### [WORK REQUIRED]
In the entries below, count every line with the word "computer". Return only the count.

### [INPUT]

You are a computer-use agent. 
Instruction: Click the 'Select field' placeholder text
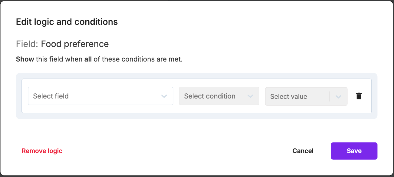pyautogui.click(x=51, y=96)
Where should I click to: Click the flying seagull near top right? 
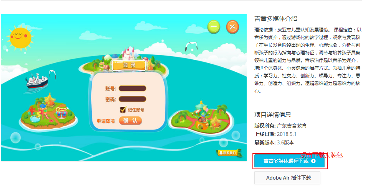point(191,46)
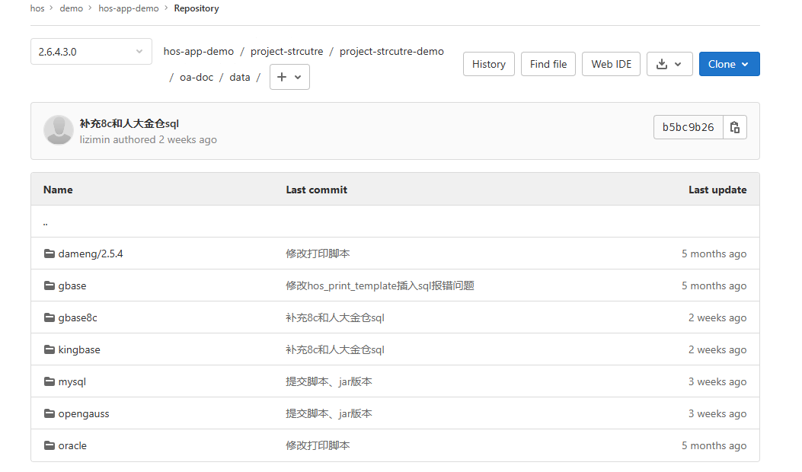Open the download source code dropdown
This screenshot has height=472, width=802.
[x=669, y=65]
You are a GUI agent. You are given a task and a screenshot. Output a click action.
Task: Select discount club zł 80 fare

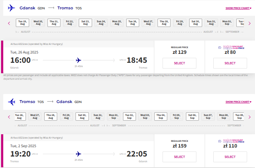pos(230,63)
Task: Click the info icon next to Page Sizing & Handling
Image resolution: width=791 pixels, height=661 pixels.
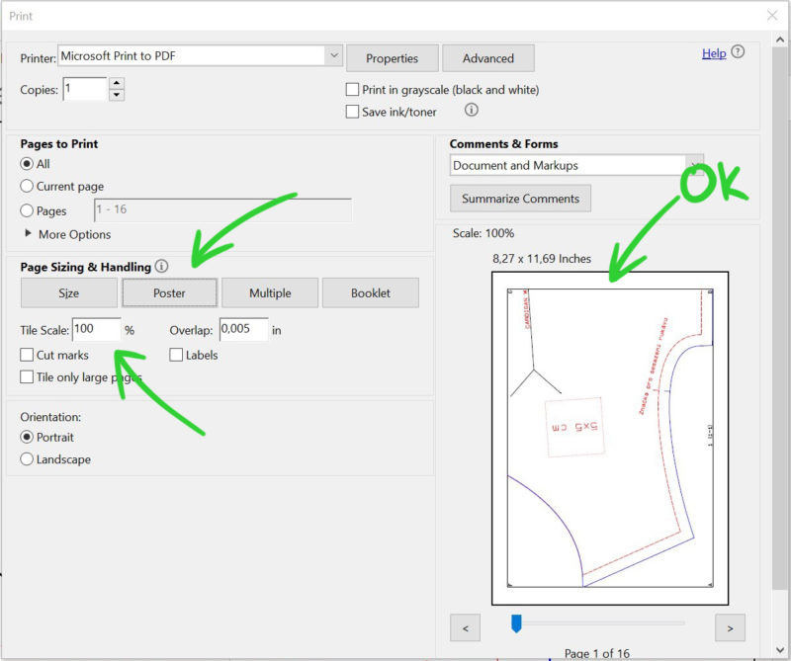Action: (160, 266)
* * *
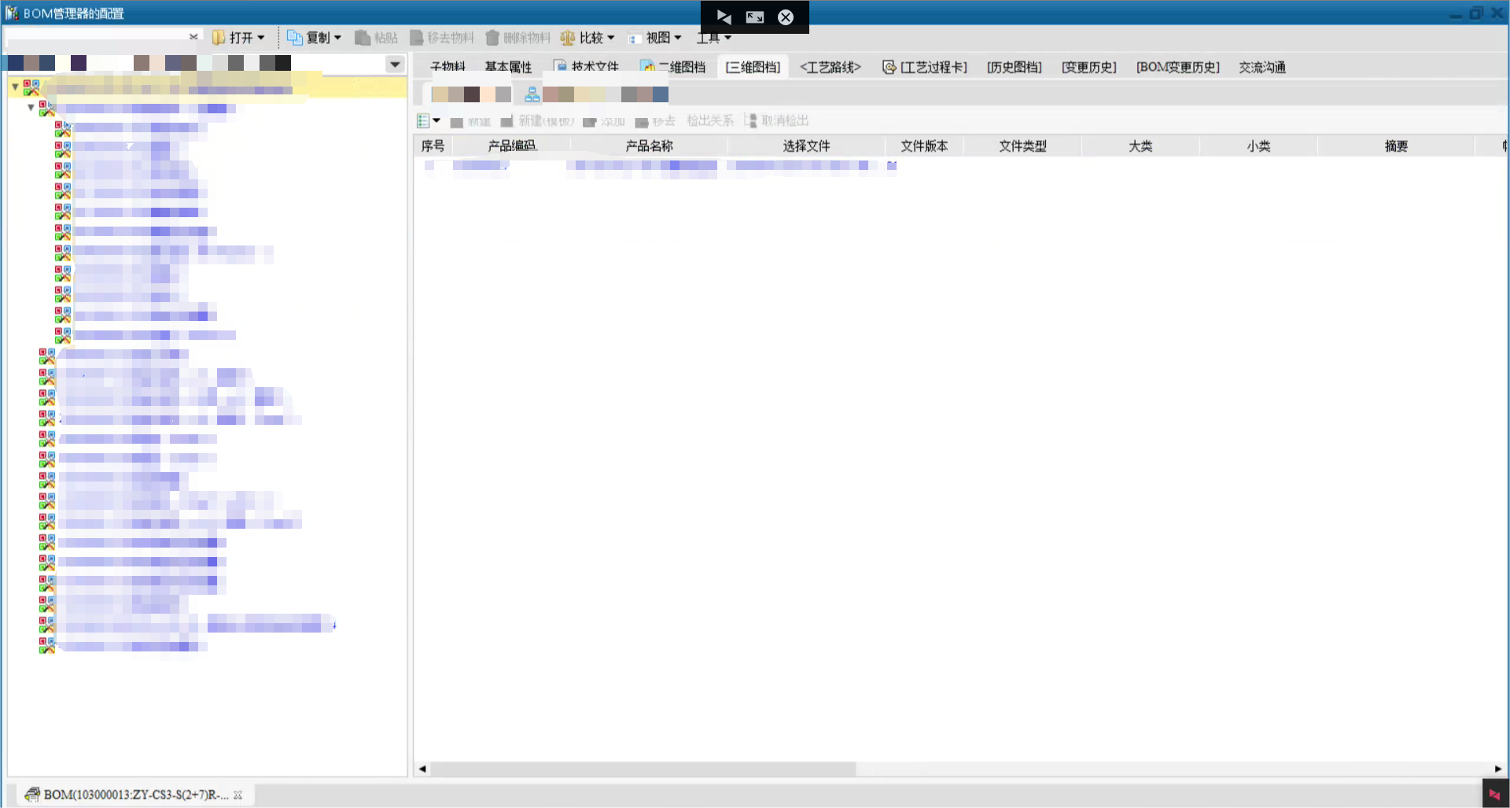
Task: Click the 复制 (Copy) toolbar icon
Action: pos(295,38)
==
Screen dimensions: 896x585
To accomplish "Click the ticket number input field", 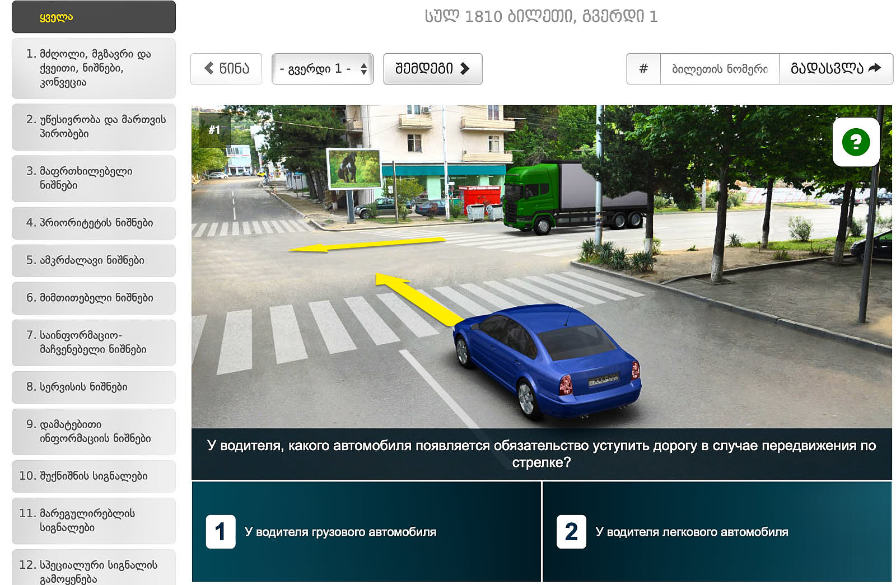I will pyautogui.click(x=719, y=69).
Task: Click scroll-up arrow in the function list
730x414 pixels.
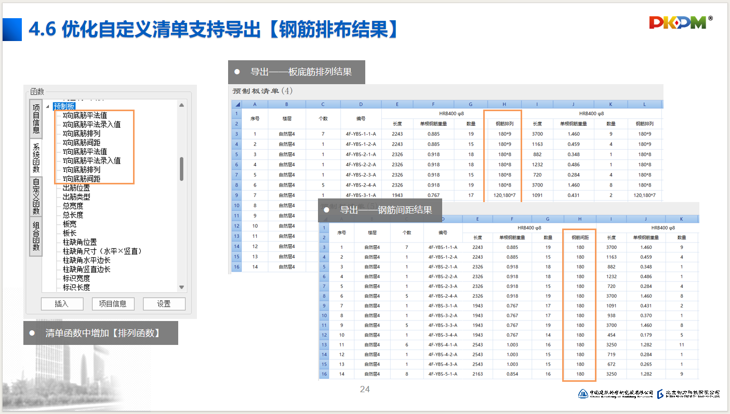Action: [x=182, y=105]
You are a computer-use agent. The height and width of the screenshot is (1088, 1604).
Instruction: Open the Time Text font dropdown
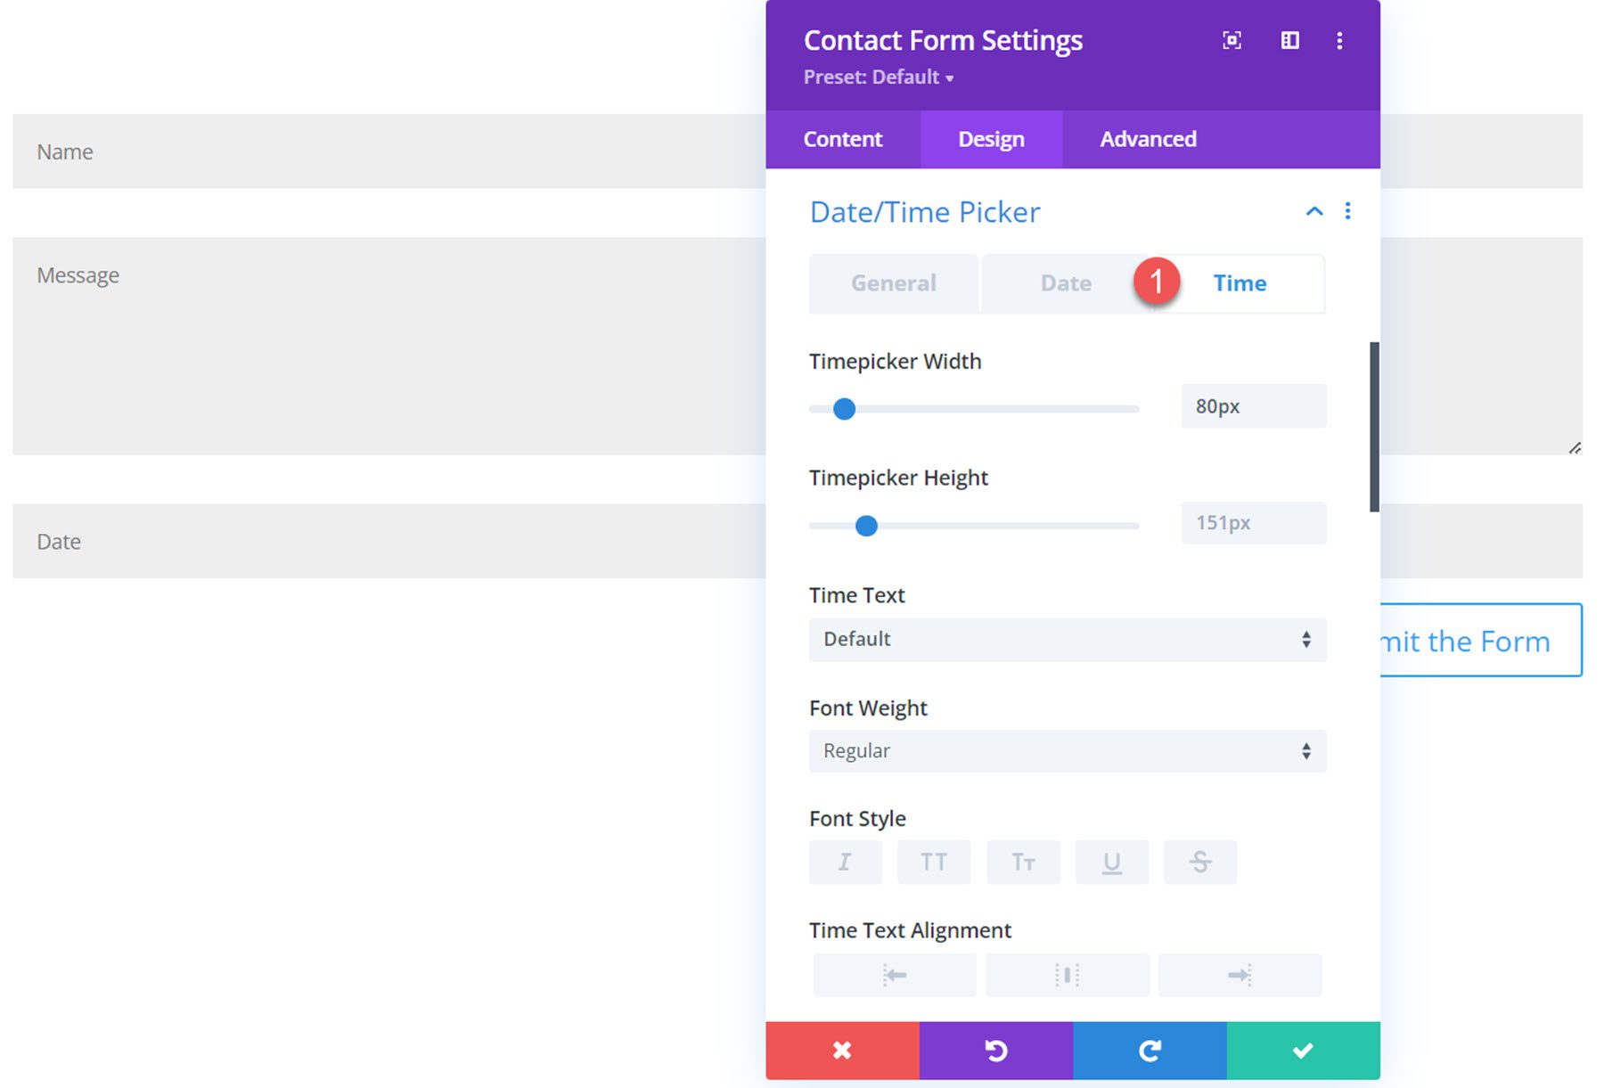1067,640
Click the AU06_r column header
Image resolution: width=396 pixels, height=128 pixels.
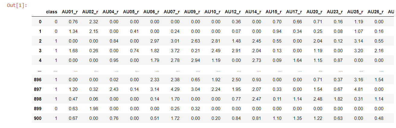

### [FINISHED EXERCISE]
2